Hay guys Im looking for a Missouri style BBQ sauce any one got a good one.


----------



## hambone1950 (Jan 21, 2013)

Missouri Style Barbeque Sauce
Author: Sue Minick
Prep time: 10 minutesCook time: 10 minutesServes: 8
This is the basting sauce for a Missouri style grilling.

Ingredients

Basting Sauce
1 cup White Vinegar
2 cups Water
2 tablespoons Worcestershire Sauce
1 teaspoon Red Pepper
1/2 cup Butter
Cook until mixed. Use as a baking sauce for chicken or pork steak until nearly cooked. Then use the finishing sauce for the last part of the cooking.
Finishing Sauce
1 1/2 cup Butter
1 tablespoon Tabasco Sauce
2/3 cup Worcestershire Sauce
2 cup Catsup
2/3 cup White Vinegar
1 large onion, diced
1 teaspoon Salt
1/2 teaspoon Pepper
1 Garlic Bud, chopped
2 teaspoon Chili Powder
Instructions

Combine all ingredients and cool until slightly thick. Use during the last part of cooking the meat.


----------



## chef jimmyj (Jan 21, 2013)

Not my taste, too vinegary, but does sound interesting...JJ


----------



## smokeamotive (Jan 21, 2013)

Chef JimmyJ said:


> Not my taste, too vinegary, but does sound interesting...JJ


Like Chef Jimmy says.......too vinegary. We don't use that much vinegar in sauces around here.Maybe a couple of TBS's.
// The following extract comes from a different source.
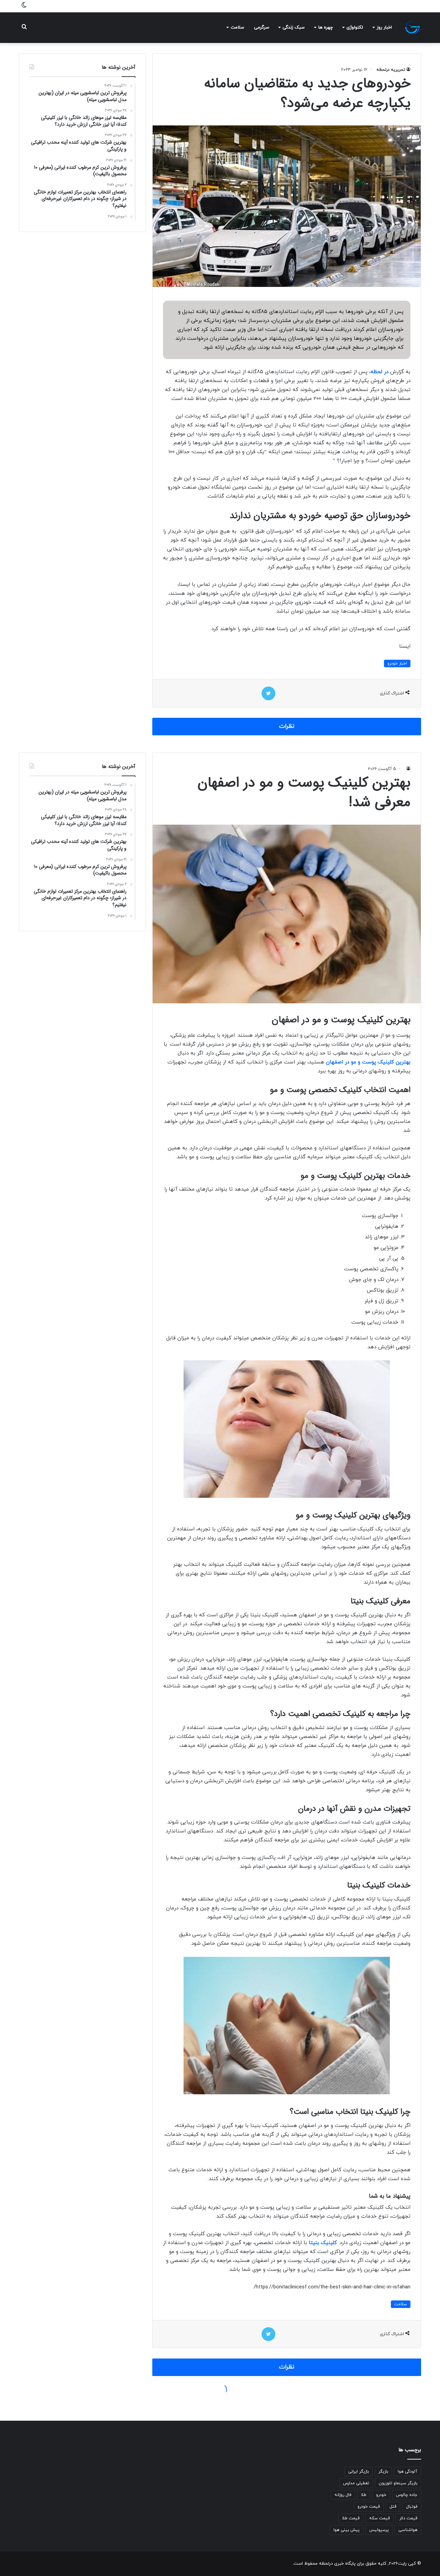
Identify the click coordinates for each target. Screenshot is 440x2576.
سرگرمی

But you didn't state whether you wanted a recipe or a prepared sauce?


----------



## cliffcarter (Jan 21, 2013)

Hambone1950 said:


> Missouri Style Barbeque Sauce
> Author: Sue Minick
> Prep time: 10 minutesCook time: 10 minutesServes: 8
> This is the basting sauce for a Missouri style grilling.
> ...


You should always include the link back to the site where you found the recipe to properly credit your source-

This is where I found the recipe that you posted-

http://www.copykat.com/2009/05/03/missouri-style-bbq-sauce/


----------



## hambone1950 (Jan 22, 2013)

cliffcarter said:


> You should always include the link back to the site where you found the recipe to properly credit your source-
> This is where I found the recipe that you posted-
> http://www.copykat.com/2009/05/03/missouri-style-bbq-sauce/



Thanks for the lesson in Internet etiquette , I am old enough to think that crediting the author of the recipe was sufficient


----------



## puff (Jan 22, 2013)

Hambone1950 said:


> Missouri Style Barbeque Sauce
> Author: Sue Minick
> Prep time: 10 minutesCook time: 10 minutesServes: 8
> This is the basting sauce for a Missouri style grilling.
> ...


Im looking for one that is sweet and has a little bit of heat behind it.


----------



## bama bbq (Jan 22, 2013)

Hambone1950 said:


> Thanks for the lesson in Internet etiquette , I am old enough to think that crediting the author of the recipe was sufficient


You're fine with the author.  Most folks don't cite a source at all.


----------